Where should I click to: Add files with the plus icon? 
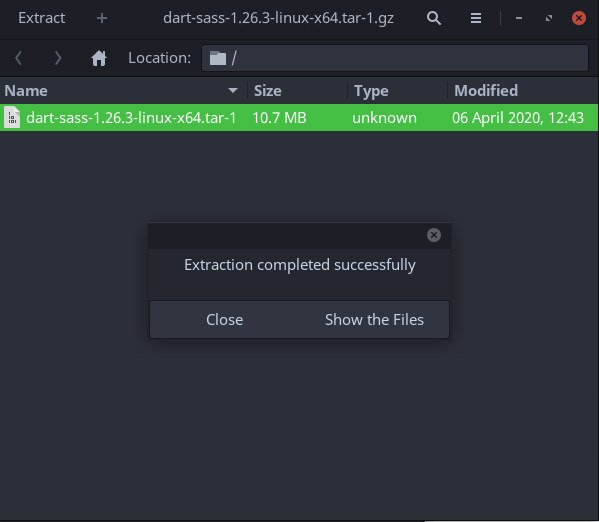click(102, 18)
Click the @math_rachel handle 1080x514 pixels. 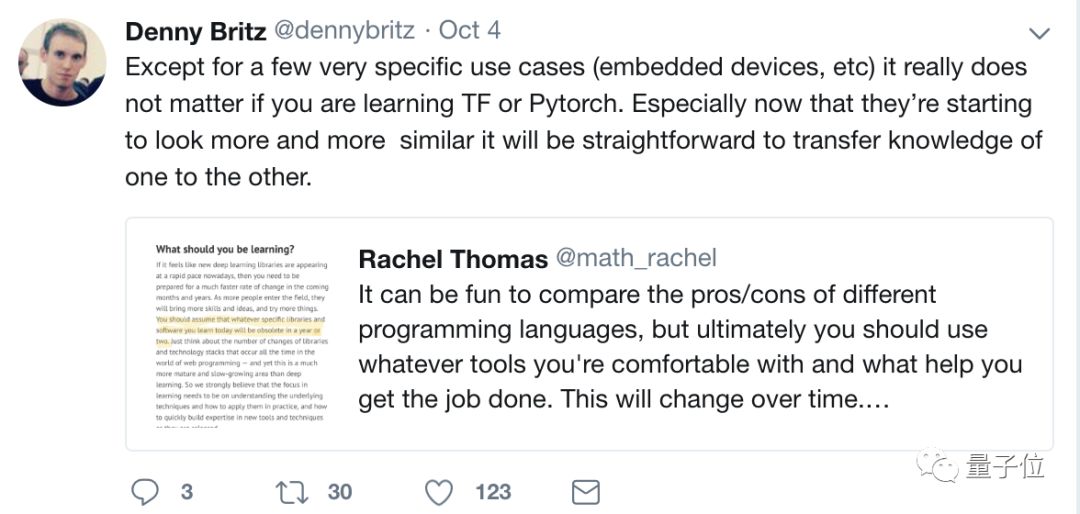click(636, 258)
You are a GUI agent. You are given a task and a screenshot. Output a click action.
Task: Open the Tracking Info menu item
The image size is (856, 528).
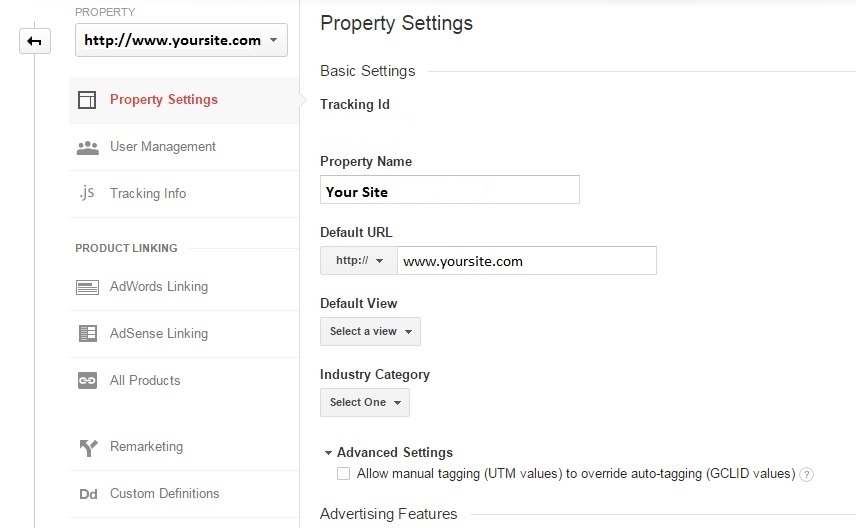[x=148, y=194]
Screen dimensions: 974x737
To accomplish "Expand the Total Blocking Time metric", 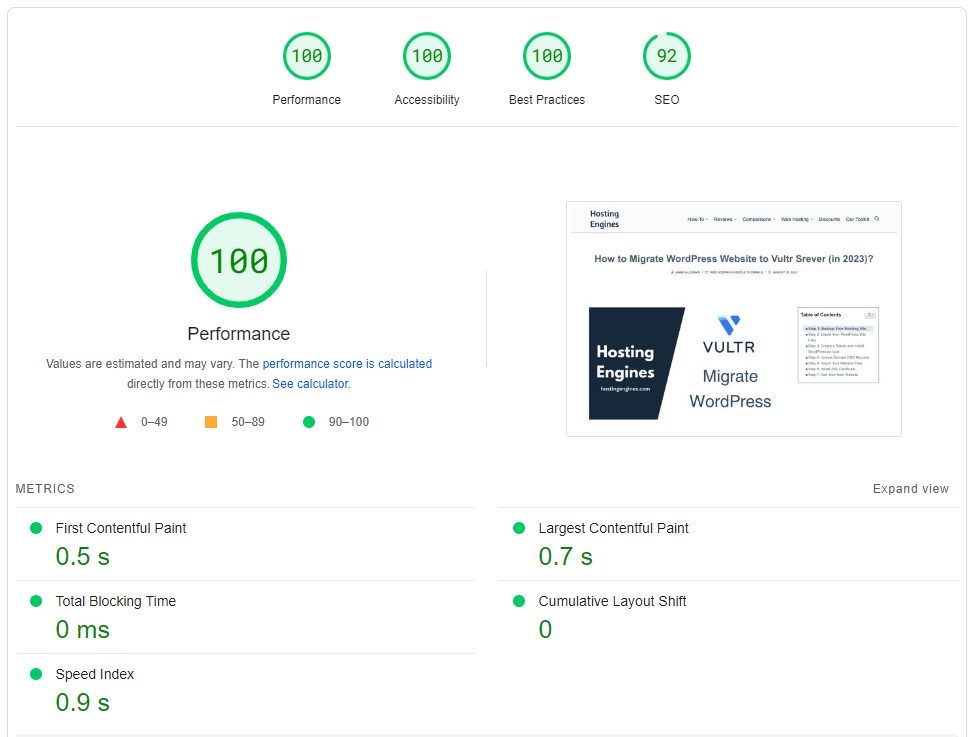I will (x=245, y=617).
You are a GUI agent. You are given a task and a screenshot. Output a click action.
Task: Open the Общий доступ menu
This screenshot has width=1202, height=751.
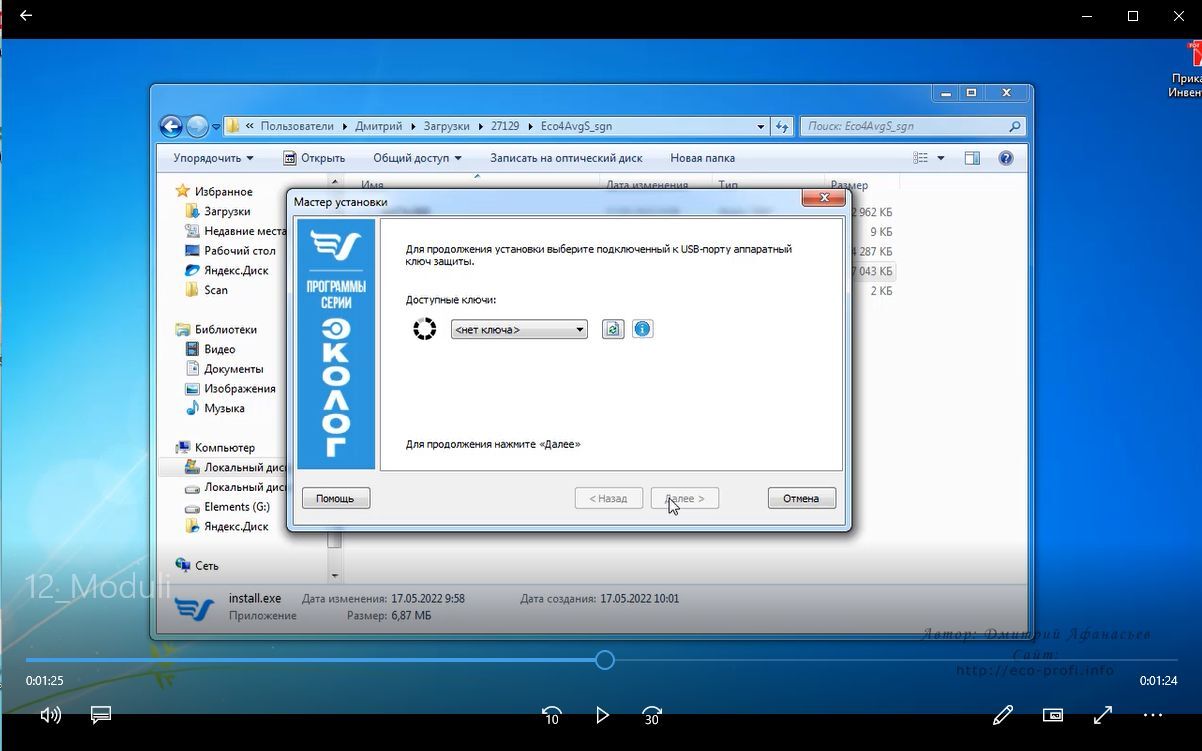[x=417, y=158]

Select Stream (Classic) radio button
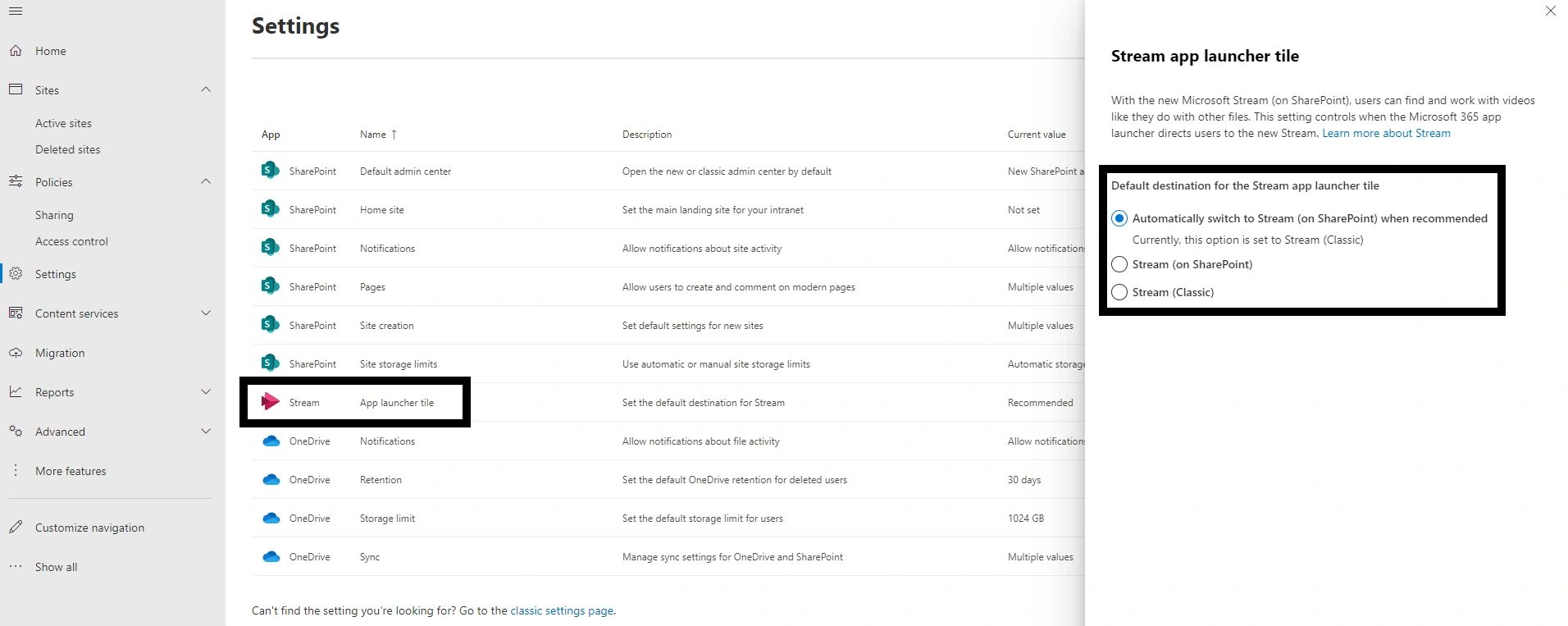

------

• [Task objective] Pictures stay out of this copy. Retype exactly the lines from the one with "This screenshot has width=1202, height=751." through the last line of the data, both ends included, and nothing more.

• [Answer area]
This screenshot has width=1202, height=751.
[x=417, y=158]

Select Stream (Classic) radio button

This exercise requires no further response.